The Santa Ana Literary Association will be presenting a new poem by a local poet every week this year. This week’s poem is “Uncle Johnny Wants to Drive” by Lisa Alvarez.
Uncle Johnny Wants to Drive
Uncle Johnny just wants to drive
and so he does
his little brother in the back seat
remembers backyard pepper trees climbed
eighty years earlier
“We made our fun with what we found,
didn’t we Johnny?”
Johnny’s heard the story before
but it’s five hundred miles to the Grand Canyon
the one place, their niece jokes,
that will make them all feel young
the two fathers in their 90s
their two daughters in their 50s
together almost three hundred human years
the desert has just begun
brilliant yellow blooms in washes
so he lets his brother talk
a widower now
in a rental sedan
he drives it like a Cadillac
he remembers
her by his side
all those years:
and on the radio:
Eydie Gormé and Los Panchos:
Sabor a Mí Piel Canela Granada
in the back
the six kids
in front
the road
in his strong hands
the steering wheel
a kept promise
all his life he laid
out roads like these
so
so
when he sees
his niece curl in shy fear
those swerves of banking curves! the speed!
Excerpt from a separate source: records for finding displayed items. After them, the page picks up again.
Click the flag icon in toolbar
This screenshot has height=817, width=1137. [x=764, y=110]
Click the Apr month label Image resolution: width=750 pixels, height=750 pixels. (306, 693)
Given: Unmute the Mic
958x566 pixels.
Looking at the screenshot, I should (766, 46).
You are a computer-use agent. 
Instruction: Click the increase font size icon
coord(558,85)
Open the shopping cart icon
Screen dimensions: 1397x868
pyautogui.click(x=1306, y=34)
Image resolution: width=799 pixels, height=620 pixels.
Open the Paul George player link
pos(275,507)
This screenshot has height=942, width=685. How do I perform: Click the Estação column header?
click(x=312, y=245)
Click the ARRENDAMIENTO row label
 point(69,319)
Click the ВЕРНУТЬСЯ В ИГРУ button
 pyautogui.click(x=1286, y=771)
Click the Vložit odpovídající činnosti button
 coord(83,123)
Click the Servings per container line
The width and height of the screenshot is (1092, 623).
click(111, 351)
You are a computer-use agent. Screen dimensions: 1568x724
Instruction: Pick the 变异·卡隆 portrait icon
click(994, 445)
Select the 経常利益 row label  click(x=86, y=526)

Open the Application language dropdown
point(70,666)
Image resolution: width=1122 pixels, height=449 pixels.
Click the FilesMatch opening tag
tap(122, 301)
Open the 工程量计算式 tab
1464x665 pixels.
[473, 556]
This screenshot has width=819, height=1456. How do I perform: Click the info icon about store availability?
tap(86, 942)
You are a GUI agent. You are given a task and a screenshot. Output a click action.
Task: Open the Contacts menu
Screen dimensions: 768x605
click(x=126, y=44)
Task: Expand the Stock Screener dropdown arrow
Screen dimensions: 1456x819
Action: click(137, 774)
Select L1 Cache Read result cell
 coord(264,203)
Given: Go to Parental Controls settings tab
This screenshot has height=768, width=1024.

the fear she carries with her like an old childhood coat
he can tell her
(and he does, gently, like the good father he is to whoever needs him to be one)
that all roads run straight
the curves
he explains
are just a series of single straight lines
each angled slightly so
so
don’t be afraid
“See?” he says
she does
in the morning when they start out
the sun is in his face
that face cut by life like those canyon walls
days later when they return
the sun is in his face again
this time setting
they have not run out of stories or road
there is still time to keep talking
all the way home
Lisa Alvarez’s poetry and prose has been published in Borderlands: Texas Poetry Review, Huizache, PANK, Santa Monica Review, TAB Journal and most recently in So It Goes, the literary journal of the Kurt Vonnegut Museum and Library as well as anthologies including Sudden Fiction Latino: Short-Short Stories from the United States and Latin America (Norton). Along with Andrew Tonkovich, she co-edited Orange County: A Literary Field Guide (Heyday). She is the editor of the forthcoming Why to These Rocks: 50 Years of Poems from the Community of Writers (Heyday). Born in Los Angeles, she earned an MFA from UC Irvine and has taught for nearly 30 years as a professor of English at Irvine Valley College. Folks who attend Noche de Las Altares may recall seeing her wearing her ofrenda tribute skirt for the Ayotzinapa 43.